What needs to be done:
Reproduce the following data verbatim, keeping every line as it appears.

Task material:
##############################

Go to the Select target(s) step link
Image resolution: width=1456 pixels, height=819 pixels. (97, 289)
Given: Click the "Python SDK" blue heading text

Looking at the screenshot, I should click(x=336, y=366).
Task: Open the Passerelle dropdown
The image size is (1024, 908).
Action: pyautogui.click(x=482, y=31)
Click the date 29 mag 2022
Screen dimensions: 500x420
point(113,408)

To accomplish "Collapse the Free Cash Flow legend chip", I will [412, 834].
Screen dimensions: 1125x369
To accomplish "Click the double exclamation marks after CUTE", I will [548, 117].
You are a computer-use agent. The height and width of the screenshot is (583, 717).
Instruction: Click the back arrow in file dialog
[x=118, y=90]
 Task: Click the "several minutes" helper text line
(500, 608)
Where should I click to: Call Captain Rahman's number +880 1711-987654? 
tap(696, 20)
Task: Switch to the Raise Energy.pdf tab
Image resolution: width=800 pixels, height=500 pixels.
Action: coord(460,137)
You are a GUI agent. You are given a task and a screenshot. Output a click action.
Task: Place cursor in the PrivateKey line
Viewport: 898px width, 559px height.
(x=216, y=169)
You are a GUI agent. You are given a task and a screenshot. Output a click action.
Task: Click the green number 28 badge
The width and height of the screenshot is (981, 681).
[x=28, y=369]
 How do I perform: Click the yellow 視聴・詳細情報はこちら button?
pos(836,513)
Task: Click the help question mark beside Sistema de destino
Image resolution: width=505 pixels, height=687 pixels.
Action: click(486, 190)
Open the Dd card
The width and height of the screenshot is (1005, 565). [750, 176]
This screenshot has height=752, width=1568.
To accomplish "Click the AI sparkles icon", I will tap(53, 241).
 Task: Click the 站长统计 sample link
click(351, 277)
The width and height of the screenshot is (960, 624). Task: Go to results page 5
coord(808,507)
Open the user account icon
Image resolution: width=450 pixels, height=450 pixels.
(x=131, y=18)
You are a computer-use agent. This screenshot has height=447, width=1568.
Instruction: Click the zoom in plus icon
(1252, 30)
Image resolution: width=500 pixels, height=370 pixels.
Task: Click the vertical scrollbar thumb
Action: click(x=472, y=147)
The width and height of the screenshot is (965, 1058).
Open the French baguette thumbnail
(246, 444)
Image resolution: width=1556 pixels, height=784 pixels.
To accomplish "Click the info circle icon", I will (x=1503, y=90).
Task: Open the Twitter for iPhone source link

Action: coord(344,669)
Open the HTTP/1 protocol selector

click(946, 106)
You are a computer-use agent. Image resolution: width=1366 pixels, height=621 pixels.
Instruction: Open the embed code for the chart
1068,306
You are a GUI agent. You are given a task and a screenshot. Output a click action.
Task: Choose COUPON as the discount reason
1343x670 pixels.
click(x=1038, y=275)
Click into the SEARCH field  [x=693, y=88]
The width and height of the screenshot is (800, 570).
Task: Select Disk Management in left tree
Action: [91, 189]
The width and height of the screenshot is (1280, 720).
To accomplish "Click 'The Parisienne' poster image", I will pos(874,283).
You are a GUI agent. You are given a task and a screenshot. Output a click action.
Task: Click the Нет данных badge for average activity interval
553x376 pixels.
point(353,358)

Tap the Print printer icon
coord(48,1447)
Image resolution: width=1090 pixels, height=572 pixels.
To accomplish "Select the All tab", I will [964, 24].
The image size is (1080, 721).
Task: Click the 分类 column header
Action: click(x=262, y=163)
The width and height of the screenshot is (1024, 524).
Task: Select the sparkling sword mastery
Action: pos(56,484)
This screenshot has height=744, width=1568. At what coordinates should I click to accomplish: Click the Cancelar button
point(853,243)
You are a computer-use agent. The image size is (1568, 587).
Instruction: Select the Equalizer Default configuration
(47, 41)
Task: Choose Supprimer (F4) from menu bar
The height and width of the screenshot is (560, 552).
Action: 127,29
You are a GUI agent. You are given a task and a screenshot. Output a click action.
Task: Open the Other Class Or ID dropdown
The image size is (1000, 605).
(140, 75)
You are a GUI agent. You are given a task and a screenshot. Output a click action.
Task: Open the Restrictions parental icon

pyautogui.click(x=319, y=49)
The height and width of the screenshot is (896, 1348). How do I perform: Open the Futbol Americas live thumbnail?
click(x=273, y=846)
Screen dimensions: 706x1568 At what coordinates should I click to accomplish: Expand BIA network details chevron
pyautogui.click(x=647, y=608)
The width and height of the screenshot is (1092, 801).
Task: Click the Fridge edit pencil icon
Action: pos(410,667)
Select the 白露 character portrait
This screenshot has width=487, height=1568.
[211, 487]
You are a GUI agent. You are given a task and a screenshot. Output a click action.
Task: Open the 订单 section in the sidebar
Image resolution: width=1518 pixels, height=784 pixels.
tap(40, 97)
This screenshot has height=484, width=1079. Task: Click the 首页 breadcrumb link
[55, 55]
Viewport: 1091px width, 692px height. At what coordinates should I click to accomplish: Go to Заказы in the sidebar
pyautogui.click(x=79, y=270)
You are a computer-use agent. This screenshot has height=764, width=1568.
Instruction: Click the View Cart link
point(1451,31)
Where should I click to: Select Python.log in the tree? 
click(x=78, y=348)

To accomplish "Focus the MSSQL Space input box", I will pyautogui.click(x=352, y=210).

##############################

Reply to the exercise:
Go to the Select target(s) step link
Image resolution: width=1456 pixels, height=819 pixels. (97, 289)
Given: Click the "Python SDK" blue heading text

Looking at the screenshot, I should click(x=336, y=366).
Task: Open the Passerelle dropdown
The image size is (1024, 908).
Action: pyautogui.click(x=482, y=31)
Click the date 29 mag 2022
Screen dimensions: 500x420
point(113,408)

To accomplish "Collapse the Free Cash Flow legend chip", I will [412, 834].
Screen dimensions: 1125x369
To accomplish "Click the double exclamation marks after CUTE", I will [548, 117].
You are a computer-use agent. The height and width of the screenshot is (583, 717).
Instruction: Click the back arrow in file dialog
[x=118, y=90]
 Task: Click the "several minutes" helper text line
(500, 608)
Where should I click to: Call Captain Rahman's number +880 1711-987654? 
tap(696, 20)
Task: Switch to the Raise Energy.pdf tab
Image resolution: width=800 pixels, height=500 pixels.
Action: coord(460,137)
You are a GUI agent. You are given a task and a screenshot. Output a click action.
Task: Place cursor in the PrivateKey line
Viewport: 898px width, 559px height.
(x=216, y=169)
You are a GUI agent. You are given a task and a screenshot. Output a click action.
Task: Click the green number 28 badge
The width and height of the screenshot is (981, 681).
[x=28, y=369]
 How do I perform: Click the yellow 視聴・詳細情報はこちら button?
pos(836,513)
Task: Click the help question mark beside Sistema de destino
Image resolution: width=505 pixels, height=687 pixels.
Action: click(486, 190)
Open the Dd card
The width and height of the screenshot is (1005, 565). [750, 176]
This screenshot has height=752, width=1568.
To accomplish "Click the AI sparkles icon", I will tap(53, 241).
 Task: Click the 站长统计 sample link
click(351, 277)
The width and height of the screenshot is (960, 624). Task: Go to results page 5
coord(808,507)
Open the user account icon
Image resolution: width=450 pixels, height=450 pixels.
(x=131, y=18)
You are a computer-use agent. This screenshot has height=447, width=1568.
Instruction: Click the zoom in plus icon
(1252, 30)
Image resolution: width=500 pixels, height=370 pixels.
Task: Click the vertical scrollbar thumb
Action: click(x=472, y=147)
The width and height of the screenshot is (965, 1058).
Open the French baguette thumbnail
(246, 444)
Image resolution: width=1556 pixels, height=784 pixels.
To accomplish "Click the info circle icon", I will (x=1503, y=90).
Task: Open the Twitter for iPhone source link

Action: coord(344,669)
Open the HTTP/1 protocol selector

click(946, 106)
You are a computer-use agent. Image resolution: width=1366 pixels, height=621 pixels.
Instruction: Open the embed code for the chart
1068,306
You are a GUI agent. You are given a task and a screenshot. Output a click action.
Task: Choose COUPON as the discount reason
1343x670 pixels.
click(x=1038, y=275)
Click into the SEARCH field  [x=693, y=88]
The width and height of the screenshot is (800, 570).
Task: Select Disk Management in left tree
Action: [91, 189]
The width and height of the screenshot is (1280, 720).
To accomplish "Click 'The Parisienne' poster image", I will pos(874,283).
You are a GUI agent. You are given a task and a screenshot. Output a click action.
Task: Click the Нет данных badge for average activity interval
553x376 pixels.
point(353,358)

Tap the Print printer icon
coord(48,1447)
Image resolution: width=1090 pixels, height=572 pixels.
To accomplish "Select the All tab", I will [964, 24].
The image size is (1080, 721).
Task: Click the 分类 column header
Action: click(x=262, y=163)
The width and height of the screenshot is (1024, 524).
Task: Select the sparkling sword mastery
Action: pos(56,484)
This screenshot has height=744, width=1568. At what coordinates should I click to accomplish: Click the Cancelar button
point(853,243)
You are a computer-use agent. The image size is (1568, 587).
Instruction: Select the Equalizer Default configuration
(47, 41)
Task: Choose Supprimer (F4) from menu bar
The height and width of the screenshot is (560, 552).
Action: 127,29
You are a GUI agent. You are given a task and a screenshot. Output a click action.
Task: Open the Other Class Or ID dropdown
The image size is (1000, 605).
(140, 75)
You are a GUI agent. You are given a task and a screenshot. Output a click action.
Task: Open the Restrictions parental icon

pyautogui.click(x=319, y=49)
The height and width of the screenshot is (896, 1348). How do I perform: Open the Futbol Americas live thumbnail?
click(x=273, y=846)
Screen dimensions: 706x1568 At what coordinates should I click to accomplish: Expand BIA network details chevron
pyautogui.click(x=647, y=608)
The width and height of the screenshot is (1092, 801).
Task: Click the Fridge edit pencil icon
Action: pos(410,667)
Select the 白露 character portrait
This screenshot has width=487, height=1568.
[211, 487]
You are a GUI agent. You are given a task and a screenshot. Output a click action.
Task: Open the 订单 section in the sidebar
Image resolution: width=1518 pixels, height=784 pixels.
tap(40, 97)
This screenshot has height=484, width=1079. Task: Click the 首页 breadcrumb link
[55, 55]
Viewport: 1091px width, 692px height. At what coordinates should I click to accomplish: Go to Заказы in the sidebar
pyautogui.click(x=79, y=270)
You are a computer-use agent. This screenshot has height=764, width=1568.
Instruction: Click the View Cart link
point(1451,31)
Where should I click to: Select Python.log in the tree? 
click(x=78, y=348)

To accomplish "Focus the MSSQL Space input box", I will pyautogui.click(x=352, y=210).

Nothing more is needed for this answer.